Reabren el Teatro Eden, considerado la sala de cine más antigua del mundo en activo
0En 1895, los hermanos Auguste y Louis Lumière, inventores del cinematógrafo, filmaron la Llegada de un tren a la estación de La Ciotat, uno de los primeros documentos fílmicos de los que se tiene noticia. Según los relatos —más o menos verídicos—, algunos espectadores se salían de las proyecciones porque creían, atemorizados, que el tren iba a irrumpir en la sala. No menos espectacular, por su importancia simbólica, es la reinauguración, en la misma ciudad del sur de Francia donde fueron filmadas esas imágenes, del Teatro Eden, considerada como la sala de cine más antigua del mundo en activo.
“Estamos entusiasmados”, afirma la presidenta de la asociación La Ciotat Berceau du Cinéma (Cuna del cine), Monique Valéri. “Desde que la sala fuera cerrada por razones de seguridad, hemos estado 32 años batallando para que la sala fuera reabierta”. En el Eden ha celebrado este colectivo su festival de cine dedicado a la ópera prima francófona.
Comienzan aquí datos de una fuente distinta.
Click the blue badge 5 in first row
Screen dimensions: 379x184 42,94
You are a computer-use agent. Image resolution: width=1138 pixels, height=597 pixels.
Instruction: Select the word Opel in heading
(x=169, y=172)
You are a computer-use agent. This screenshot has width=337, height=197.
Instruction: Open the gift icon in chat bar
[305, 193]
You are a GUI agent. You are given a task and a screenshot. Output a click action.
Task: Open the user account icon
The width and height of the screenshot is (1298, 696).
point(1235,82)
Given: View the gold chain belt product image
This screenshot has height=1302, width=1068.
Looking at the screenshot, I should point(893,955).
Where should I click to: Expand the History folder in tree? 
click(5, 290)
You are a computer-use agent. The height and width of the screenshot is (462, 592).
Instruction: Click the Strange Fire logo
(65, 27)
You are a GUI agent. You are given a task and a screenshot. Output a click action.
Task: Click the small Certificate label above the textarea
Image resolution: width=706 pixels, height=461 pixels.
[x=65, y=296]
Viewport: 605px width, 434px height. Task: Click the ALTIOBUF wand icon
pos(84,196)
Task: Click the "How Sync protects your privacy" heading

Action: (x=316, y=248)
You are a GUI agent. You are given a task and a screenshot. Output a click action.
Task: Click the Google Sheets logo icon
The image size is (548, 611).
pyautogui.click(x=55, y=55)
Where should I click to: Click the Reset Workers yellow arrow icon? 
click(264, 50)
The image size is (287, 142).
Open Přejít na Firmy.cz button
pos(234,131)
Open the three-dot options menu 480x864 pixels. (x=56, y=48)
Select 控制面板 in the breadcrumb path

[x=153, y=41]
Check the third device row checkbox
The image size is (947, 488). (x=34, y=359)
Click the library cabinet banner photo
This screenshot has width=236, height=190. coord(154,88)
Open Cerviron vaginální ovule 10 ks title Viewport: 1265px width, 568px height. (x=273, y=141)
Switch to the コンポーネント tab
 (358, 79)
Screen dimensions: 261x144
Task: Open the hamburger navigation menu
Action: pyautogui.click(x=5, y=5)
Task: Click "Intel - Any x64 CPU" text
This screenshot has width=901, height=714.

Esta noche, la sala abre sus puertas de nuevo. Valéri remite a otra asociación, Lumières de l’Eden, que han sido “los guardianes del templo, encargados de buscar los apoyos necesarios para poder resucitar la sala”.
El mismo cine donde se proyectó la primera película de explotación comercial (en 1899 exhibieron allí sus películas los hermanos Lumière) ha sido objeto de una celebrada recuperación gracias a las administraciones regional y local y al empujón final realizado por la capitalidad cultural europea de Marsella-Provenza.. En esa labor ha desempeñado también un papel destacado el realizador Bertrand Tavernier.
El espacio ha albergado a lo largo de su historia espectáculos de variedades, representaciones circenses, veladas de boxeo y lucha grecorromana, pero su notoriedad data del primer pase comercial de cine y, en otra escala, del hecho de haber sido testigo de los primeros pasos de Fernandel o Yves Montand. En los años 80, la muerte de su propietario durante un atraco impulsó la decadencia de la sala, que fue comprada por el ayuntamiento y acabaría siendo cerrada en 1995 por su deterioro arquitectónico.
Michel Cornille, presidente Lumières de l’Eden, explica que el coste total de las obras de remodelación ha sido de siete millones de euros. “Esos fondos han sido obtenidos gracias a los apoyos casi exclusivamente públicos de las diferentes administraciones, con la excepción de la Fundación Crédit Agricole, único mecenas privado”
“El Eden”, dice, “tendrá una programación de libre acceso para los ciudadanos, pero a principios de 2014 será también, además de un centro de actividades culturales ligadas al cine, una sala de cine convencional”. Esa programación “será gestionada por la empresa que resulte adjudicataria del concurso público para la explotación del Eden”.